Tout en marchant, Akma faisait la critique du discours de Khimin, la veille au soir. Mon ne pouvait qu’admirer l’adresse avec laquelle il s’y prenait, accompagnant chaque reproche d’un éloge, si bien que Khimin ne se sentait jamais rabaissé. Naturellement, la vénération absolue de Khimin pour Akma facilitait aussi les choses.

« Ce que tu as dit sur nos professeurs qui sont instruits et ceux des Protégés qui sont aussi ignorants que leurs élèves – c’était bien vu, et j’en suis très content. »

Khimin sourit. « Merci.

— Il y a juste un petit problème de choix des mots auquel il faudra penser la prochaine fois. Je sais, c’est agaçant, on doit réfléchir à trente-six choses en même temps ; ça m’arrive aussi : on règle une difficulté d’un côté et ça craque de l’autre. Mais c’est bien pour ça que ce n’est pas donné à tout le monde. »

Mon voyait clairement comment Akma, par la flatterie, embobinait Khimin et se le mettait dans la poche. Et ce pauvre crétin ne se rendait compte de rien !

Une idée vint soudain à Mon, qui le mit mal à l’aise : peut-être qu’Akma adaptait sa technique suivant le crétin auquel il s’adressait et que lui, Mon, paraissait aux yeux des autres tout aussi inconscient et crédule que Khimin !

Akma poursuivit : « Hier soir, pendant que tu parlais, je me disais : comment piquer son idée à Khimin et m’en servir dans mon discours ? »

Khimin éclata de rire. Ominer aussi, qui écoutait la conversation – et pouvait en prendre de la graine, car, s’il ne bégayait pas comme Khimin, s’il ne s’emmêlait pas les pieds dans ses phrases, ses discours étaient assommants d’un bout à l’autre.
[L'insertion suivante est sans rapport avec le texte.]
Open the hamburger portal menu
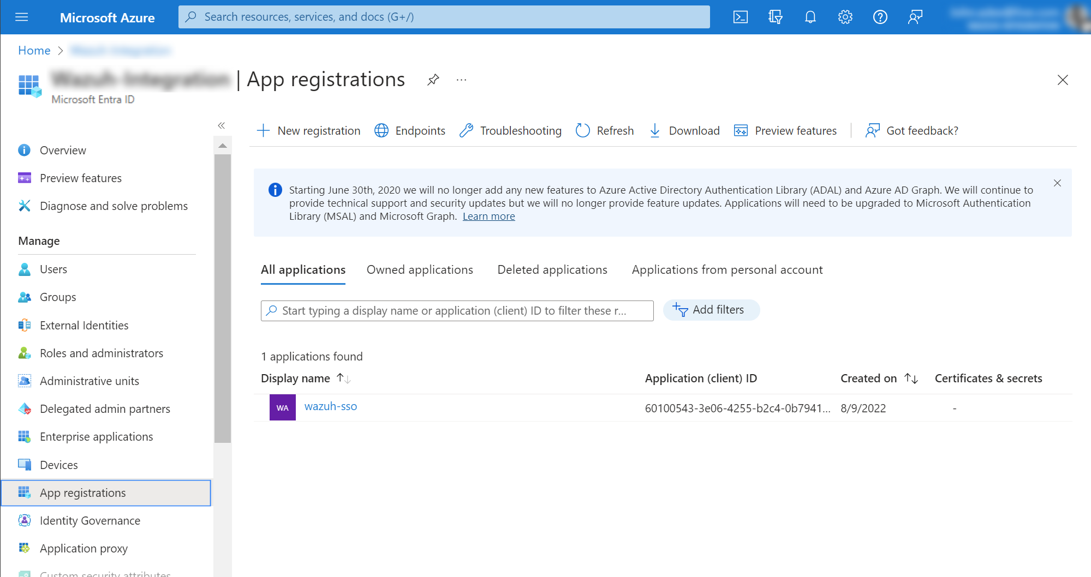Viewport: 1091px width, 577px height. (x=22, y=17)

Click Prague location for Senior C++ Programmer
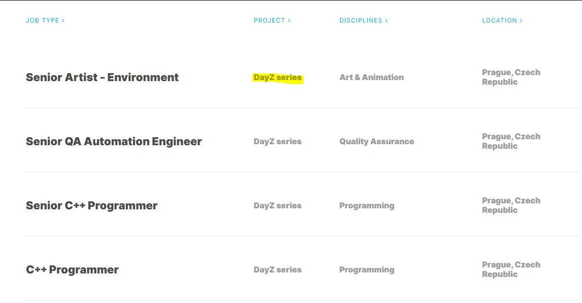pos(511,205)
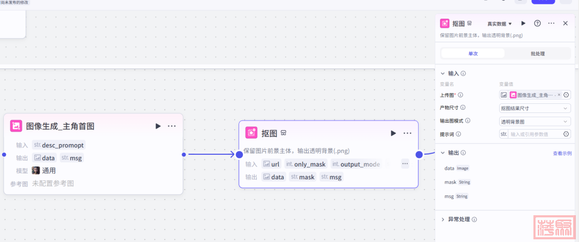Open three-dot menu on 抠图 canvas node
This screenshot has height=242, width=579.
[x=407, y=133]
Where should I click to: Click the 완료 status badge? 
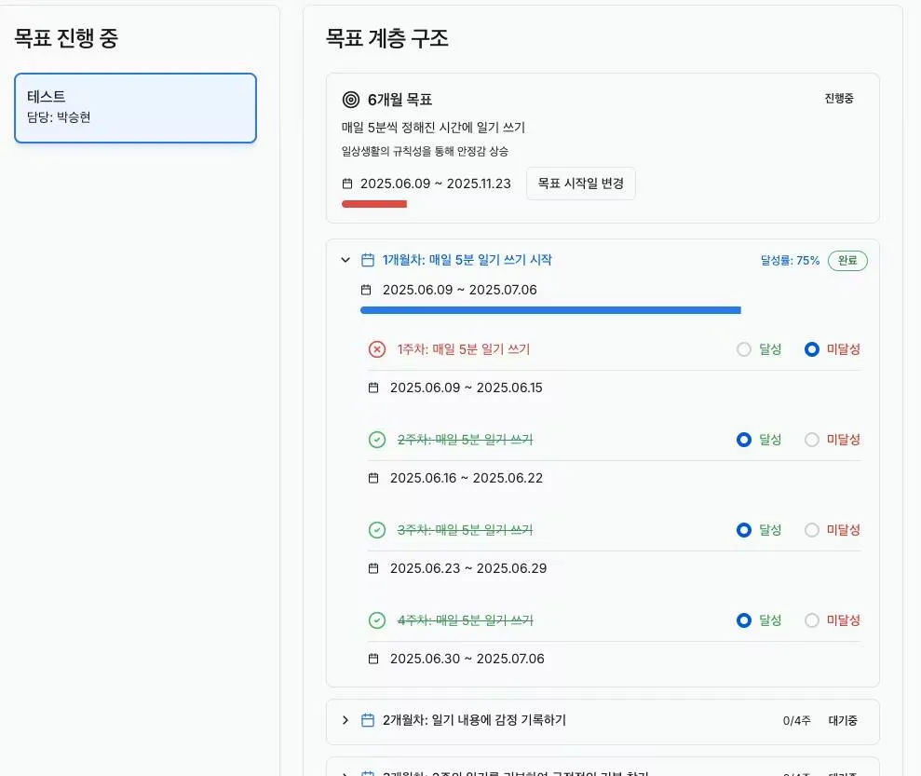[847, 261]
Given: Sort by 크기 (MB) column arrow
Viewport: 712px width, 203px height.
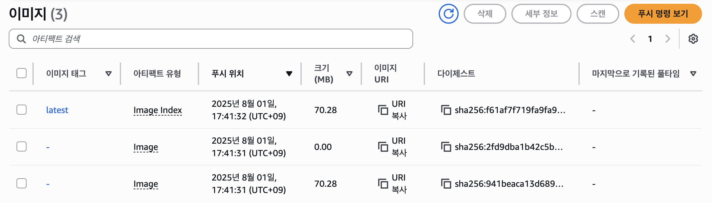Looking at the screenshot, I should (x=349, y=74).
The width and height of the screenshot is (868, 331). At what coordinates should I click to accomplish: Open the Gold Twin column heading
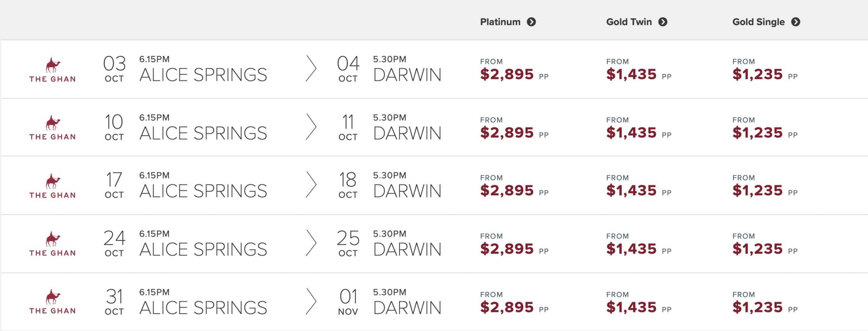[x=629, y=22]
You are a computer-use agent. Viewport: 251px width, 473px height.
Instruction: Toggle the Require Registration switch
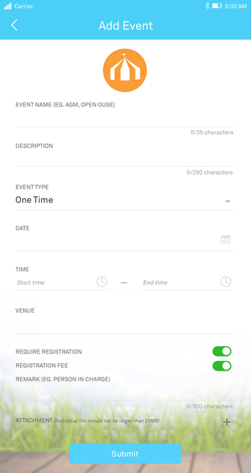click(222, 351)
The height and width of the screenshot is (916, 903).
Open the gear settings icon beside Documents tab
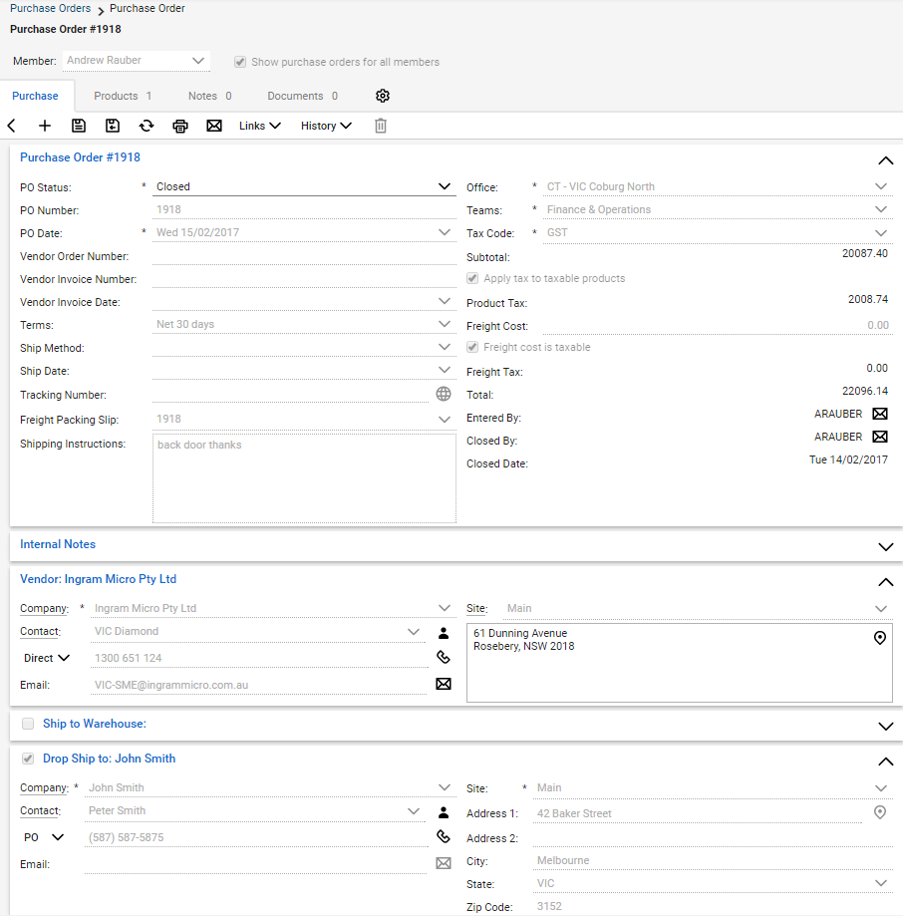383,96
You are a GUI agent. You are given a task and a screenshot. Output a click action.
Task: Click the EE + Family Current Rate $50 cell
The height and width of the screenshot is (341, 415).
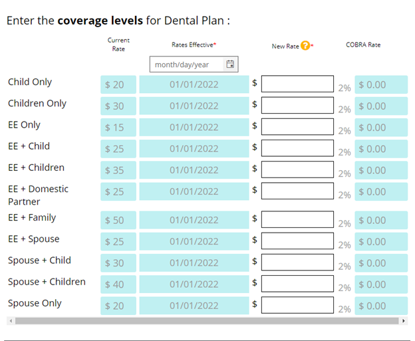tap(118, 220)
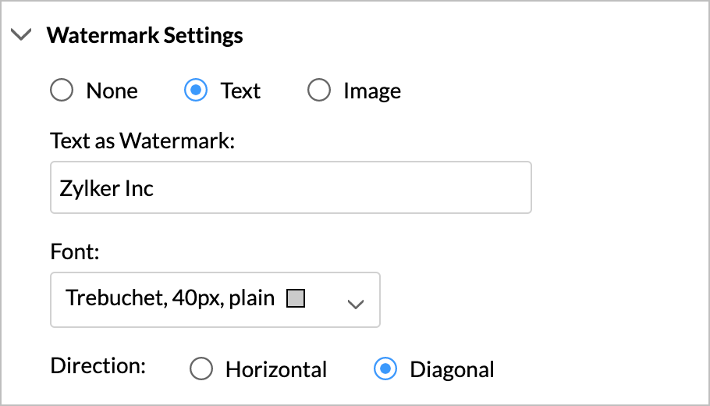Select the Image watermark radio button
The width and height of the screenshot is (710, 406).
pos(318,91)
« Tiens, voilà comment j’aurais présenté l’idée, fit Akma : Mon père, dans sa grande compassion, a instauré une religion dans laquelle l’ignorant enseigne à l’ignorant et le pauvre subvient aux besoins du pauvre. C’est là une noble entreprise ; que nul ne vienne la contrecarrer. Mais pour les humains et les anges, pour les gens éduqués et instruits, il est inutile de prétendre avoir besoin des doctrines primitives et de la société grossière des soi-disant Protégés d’Akmaro.

— Comment ça, “que nul ne vienne la contrecarrer” ? fit Khimin. Je croyais que c’était justement ce qu’on faisait !
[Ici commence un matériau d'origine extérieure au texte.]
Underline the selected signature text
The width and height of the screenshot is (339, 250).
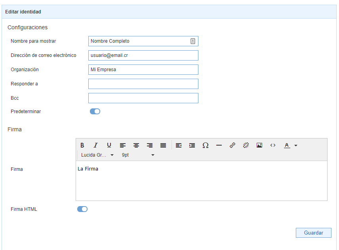pos(109,145)
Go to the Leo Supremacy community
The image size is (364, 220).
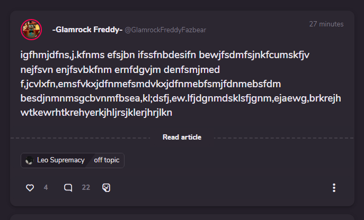point(61,160)
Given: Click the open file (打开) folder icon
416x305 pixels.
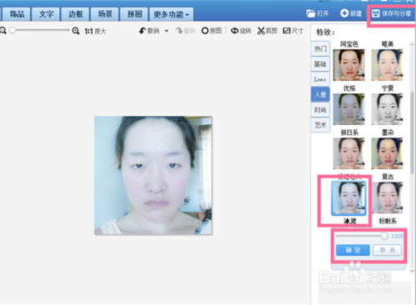Looking at the screenshot, I should click(310, 13).
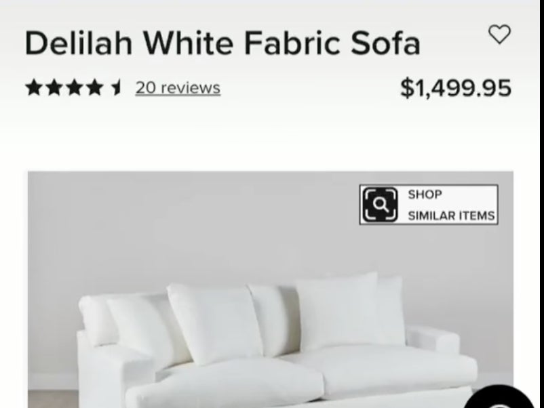Click the half-filled fifth star
This screenshot has width=544, height=408.
(x=116, y=87)
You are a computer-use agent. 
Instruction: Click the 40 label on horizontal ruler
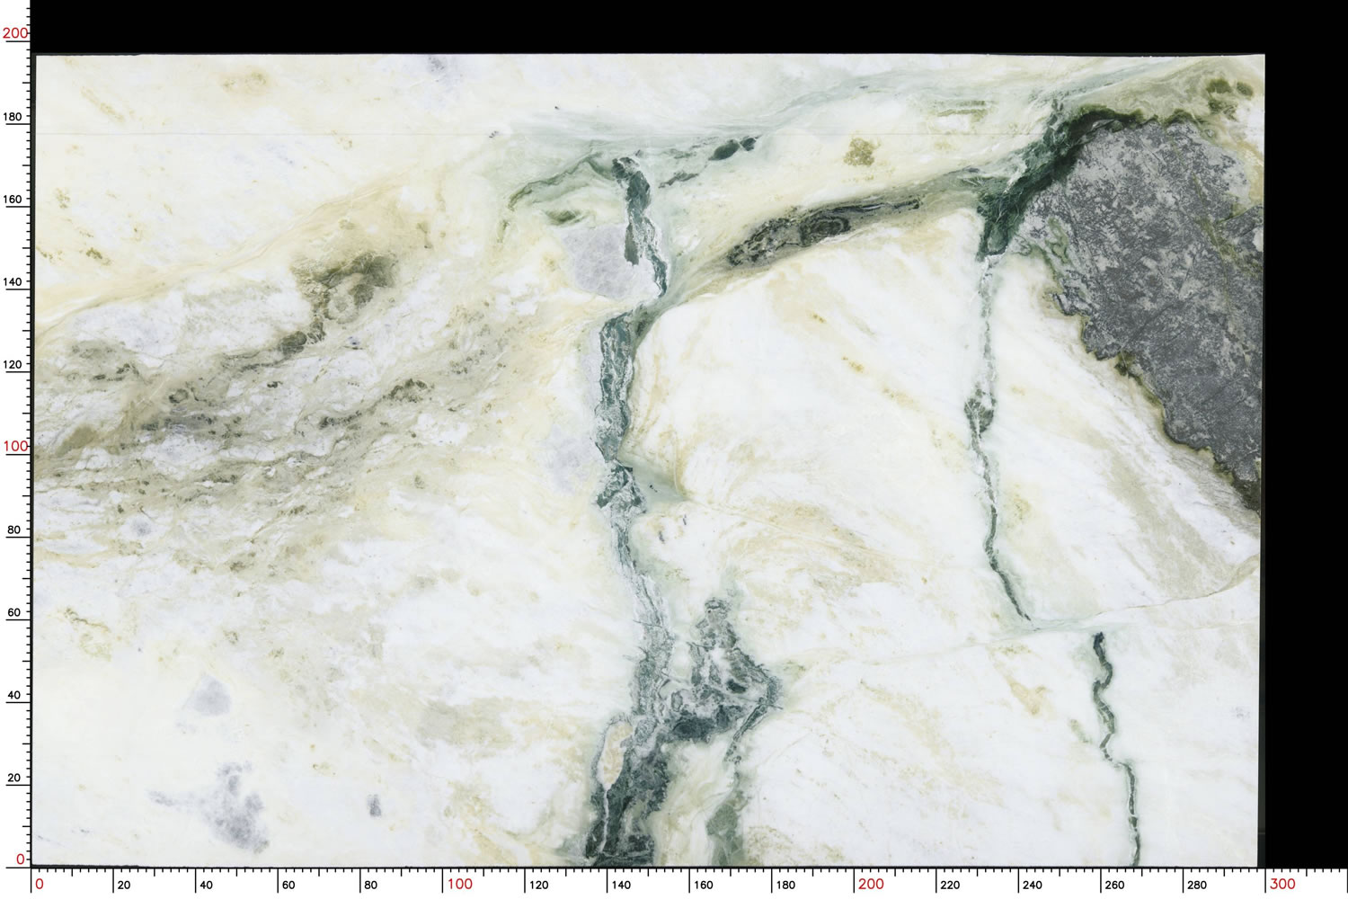pyautogui.click(x=206, y=886)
— Bien sûr que c’est ce que nous faisons, et les gens le savent. Mais tu vois l’effet de ce genre de phrase ? Ça donne l’impression que nous ne nous opposons à personne ; nous pourvoyons les gens de bonne condition tandis que les Protégés s’occupent des pauvres et des ignorants. Et dis-moi, combien de personnes dans notre public se considèrent comme pauvres et ignorantes ?

— La plupart ! ironisa Ominer.

— La plupart sont effectivement pauvres à côté de qui a grandi à la résidence royale, fit Akma avec un soupçon de sarcasme. Mais comment se voient-ils eux-mêmes ? Chacun se prend pour le plus instruit, le plus raffiné – et si ce n’est pas vrai, il fera tout son possible pour faire croire que si. Dans ces conditions, à quelle assemblée se rendra-t-il ? À celle qui lui donne le sentiment d’appartenir à la classe des instruits et des raffinés. Tu comprends ? Personne ne peut nous accuser de dénoncer ni de calomnier les Protégés – et pourtant, plus nous en faisons l’éloge, moins les gens ont envie de les rejoindre. »

Khimin éclata d’un rire ravi. « C’est comme… Tu prends ce que tu veux dire, et puis tu trouves un moyen pour dire le contraire, mais de façon à obtenir l’impact recherché !

— Ce n’est pas exactement le contraire, le reprit Akma. Mais tu commences à comprendre, tu commences à comprendre ! »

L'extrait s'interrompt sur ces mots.